Task directions: Nothing but the lines from the one containing "The image size is (865, 690)." through the one containing "Add a new estimate with plus icon", both included, should be given again, each exactly as written below.

*** Opening of Recorded data ***

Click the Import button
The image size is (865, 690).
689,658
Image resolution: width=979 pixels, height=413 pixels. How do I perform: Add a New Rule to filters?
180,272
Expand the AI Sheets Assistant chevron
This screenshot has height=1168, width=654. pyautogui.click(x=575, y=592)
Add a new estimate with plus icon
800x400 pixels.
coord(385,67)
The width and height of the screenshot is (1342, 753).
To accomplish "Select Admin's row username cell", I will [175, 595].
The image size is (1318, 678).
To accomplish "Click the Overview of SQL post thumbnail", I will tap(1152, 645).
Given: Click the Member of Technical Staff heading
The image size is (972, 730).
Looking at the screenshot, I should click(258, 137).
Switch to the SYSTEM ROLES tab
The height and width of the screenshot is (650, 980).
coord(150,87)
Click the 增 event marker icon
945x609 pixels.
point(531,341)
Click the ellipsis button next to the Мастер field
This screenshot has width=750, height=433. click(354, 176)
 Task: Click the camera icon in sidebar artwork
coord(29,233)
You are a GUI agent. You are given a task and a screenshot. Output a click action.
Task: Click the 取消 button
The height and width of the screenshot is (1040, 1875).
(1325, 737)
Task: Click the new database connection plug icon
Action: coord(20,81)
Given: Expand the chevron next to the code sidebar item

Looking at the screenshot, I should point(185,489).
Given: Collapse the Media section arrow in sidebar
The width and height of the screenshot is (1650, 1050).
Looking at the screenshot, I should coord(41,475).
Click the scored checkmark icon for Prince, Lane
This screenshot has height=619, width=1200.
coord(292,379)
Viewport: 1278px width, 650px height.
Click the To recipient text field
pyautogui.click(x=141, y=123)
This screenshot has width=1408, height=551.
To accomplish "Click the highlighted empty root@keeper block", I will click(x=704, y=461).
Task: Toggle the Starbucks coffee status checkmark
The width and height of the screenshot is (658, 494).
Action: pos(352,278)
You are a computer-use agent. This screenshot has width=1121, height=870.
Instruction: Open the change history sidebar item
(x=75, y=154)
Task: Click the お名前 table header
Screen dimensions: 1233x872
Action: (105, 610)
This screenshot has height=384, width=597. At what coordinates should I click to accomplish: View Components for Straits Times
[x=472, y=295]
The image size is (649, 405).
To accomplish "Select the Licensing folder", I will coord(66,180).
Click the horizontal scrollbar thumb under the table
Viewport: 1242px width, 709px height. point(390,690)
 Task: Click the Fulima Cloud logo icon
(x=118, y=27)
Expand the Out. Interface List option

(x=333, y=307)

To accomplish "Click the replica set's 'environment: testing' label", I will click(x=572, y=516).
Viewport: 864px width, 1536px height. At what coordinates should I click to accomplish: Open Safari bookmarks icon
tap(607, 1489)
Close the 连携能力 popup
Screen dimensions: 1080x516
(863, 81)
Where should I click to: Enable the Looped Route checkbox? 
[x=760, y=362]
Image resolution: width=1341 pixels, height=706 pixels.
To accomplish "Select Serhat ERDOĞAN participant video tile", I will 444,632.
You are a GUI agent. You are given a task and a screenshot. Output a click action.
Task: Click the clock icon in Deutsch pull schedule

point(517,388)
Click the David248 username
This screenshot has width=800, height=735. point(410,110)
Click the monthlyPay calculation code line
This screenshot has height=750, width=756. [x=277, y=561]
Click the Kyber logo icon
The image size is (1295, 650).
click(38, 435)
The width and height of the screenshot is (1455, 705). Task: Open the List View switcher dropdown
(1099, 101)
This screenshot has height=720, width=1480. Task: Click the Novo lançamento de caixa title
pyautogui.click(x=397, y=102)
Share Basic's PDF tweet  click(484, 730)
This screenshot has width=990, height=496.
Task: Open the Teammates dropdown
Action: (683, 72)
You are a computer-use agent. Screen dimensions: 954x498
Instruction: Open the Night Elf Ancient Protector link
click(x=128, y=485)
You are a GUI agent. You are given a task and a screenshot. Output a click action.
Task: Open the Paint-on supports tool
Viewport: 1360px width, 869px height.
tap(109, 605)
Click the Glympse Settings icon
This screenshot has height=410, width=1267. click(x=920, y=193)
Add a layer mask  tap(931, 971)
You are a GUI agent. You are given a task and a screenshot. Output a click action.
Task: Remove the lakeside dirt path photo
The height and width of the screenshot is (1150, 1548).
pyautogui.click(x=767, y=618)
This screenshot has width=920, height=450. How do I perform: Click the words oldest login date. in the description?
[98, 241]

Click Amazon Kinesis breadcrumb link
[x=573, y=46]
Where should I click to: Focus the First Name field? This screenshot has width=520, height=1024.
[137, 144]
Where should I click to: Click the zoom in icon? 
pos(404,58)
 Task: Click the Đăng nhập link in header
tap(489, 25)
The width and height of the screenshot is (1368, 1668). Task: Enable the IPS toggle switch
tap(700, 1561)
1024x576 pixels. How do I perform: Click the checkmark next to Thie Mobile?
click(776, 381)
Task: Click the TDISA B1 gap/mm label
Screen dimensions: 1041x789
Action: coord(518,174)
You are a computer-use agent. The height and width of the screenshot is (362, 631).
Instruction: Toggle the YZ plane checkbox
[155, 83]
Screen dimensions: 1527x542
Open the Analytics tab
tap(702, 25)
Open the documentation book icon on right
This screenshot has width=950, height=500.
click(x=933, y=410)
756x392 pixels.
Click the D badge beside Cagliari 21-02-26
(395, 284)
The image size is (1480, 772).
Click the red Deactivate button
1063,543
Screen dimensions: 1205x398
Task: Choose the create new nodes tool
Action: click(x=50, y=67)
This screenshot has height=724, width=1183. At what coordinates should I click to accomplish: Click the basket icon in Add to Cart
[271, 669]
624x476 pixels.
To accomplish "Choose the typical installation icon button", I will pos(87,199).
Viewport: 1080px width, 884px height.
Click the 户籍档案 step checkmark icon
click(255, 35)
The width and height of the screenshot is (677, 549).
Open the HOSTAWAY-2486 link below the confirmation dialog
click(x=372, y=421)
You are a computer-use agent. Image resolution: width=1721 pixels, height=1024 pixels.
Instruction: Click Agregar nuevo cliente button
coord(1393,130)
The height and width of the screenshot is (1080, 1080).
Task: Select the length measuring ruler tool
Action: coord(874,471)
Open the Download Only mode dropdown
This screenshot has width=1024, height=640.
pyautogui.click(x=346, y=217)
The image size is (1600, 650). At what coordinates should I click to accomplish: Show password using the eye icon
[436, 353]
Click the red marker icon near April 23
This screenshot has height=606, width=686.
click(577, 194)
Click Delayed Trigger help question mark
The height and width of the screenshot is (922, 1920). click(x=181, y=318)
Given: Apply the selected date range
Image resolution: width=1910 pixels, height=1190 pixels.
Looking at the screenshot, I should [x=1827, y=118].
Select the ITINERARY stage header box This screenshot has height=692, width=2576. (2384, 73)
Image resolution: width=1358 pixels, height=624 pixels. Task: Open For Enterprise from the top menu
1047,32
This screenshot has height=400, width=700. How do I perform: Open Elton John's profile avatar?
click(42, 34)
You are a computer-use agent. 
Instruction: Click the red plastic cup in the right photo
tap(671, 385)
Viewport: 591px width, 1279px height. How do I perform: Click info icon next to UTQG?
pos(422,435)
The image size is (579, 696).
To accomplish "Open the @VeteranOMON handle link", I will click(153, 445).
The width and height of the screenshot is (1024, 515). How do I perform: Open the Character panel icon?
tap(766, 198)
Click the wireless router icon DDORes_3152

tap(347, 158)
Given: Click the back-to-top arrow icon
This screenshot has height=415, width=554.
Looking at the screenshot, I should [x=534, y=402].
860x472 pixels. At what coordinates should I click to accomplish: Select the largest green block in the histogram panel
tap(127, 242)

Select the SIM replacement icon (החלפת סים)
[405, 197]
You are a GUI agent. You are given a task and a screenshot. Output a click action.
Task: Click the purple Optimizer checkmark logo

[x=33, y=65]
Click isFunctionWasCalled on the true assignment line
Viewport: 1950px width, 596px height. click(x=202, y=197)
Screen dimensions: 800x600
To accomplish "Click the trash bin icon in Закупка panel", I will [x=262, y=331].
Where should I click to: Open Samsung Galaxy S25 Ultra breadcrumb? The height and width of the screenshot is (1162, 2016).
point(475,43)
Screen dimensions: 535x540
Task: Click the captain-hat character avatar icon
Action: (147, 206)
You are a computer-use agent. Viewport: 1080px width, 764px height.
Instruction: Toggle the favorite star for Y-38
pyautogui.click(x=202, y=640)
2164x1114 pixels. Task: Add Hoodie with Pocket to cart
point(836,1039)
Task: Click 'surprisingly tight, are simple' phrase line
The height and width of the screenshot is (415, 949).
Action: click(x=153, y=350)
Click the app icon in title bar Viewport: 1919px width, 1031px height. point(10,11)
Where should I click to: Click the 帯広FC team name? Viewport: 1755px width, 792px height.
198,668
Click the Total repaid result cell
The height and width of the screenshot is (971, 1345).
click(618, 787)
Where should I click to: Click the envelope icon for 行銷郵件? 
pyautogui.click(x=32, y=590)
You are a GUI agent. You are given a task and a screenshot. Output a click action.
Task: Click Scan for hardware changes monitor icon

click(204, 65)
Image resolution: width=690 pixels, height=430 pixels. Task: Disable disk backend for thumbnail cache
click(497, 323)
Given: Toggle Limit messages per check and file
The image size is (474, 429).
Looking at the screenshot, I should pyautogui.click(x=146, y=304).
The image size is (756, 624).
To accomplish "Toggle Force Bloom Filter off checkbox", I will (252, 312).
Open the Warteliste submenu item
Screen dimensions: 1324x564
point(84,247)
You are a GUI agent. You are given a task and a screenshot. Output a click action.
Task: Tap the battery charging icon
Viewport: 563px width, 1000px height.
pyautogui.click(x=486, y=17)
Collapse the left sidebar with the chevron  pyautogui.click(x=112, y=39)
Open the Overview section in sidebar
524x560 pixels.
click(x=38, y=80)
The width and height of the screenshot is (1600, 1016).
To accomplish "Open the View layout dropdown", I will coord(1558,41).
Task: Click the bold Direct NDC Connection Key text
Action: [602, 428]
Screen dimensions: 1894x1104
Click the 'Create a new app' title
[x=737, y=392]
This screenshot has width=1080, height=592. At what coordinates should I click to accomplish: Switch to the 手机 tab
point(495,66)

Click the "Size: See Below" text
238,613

*** Close of Recorded data ***

Reply:
The image size is (865, 690).
689,658
Image resolution: width=979 pixels, height=413 pixels. How do I perform: Add a New Rule to filters?
180,272
Expand the AI Sheets Assistant chevron
This screenshot has height=1168, width=654. pyautogui.click(x=575, y=592)
Add a new estimate with plus icon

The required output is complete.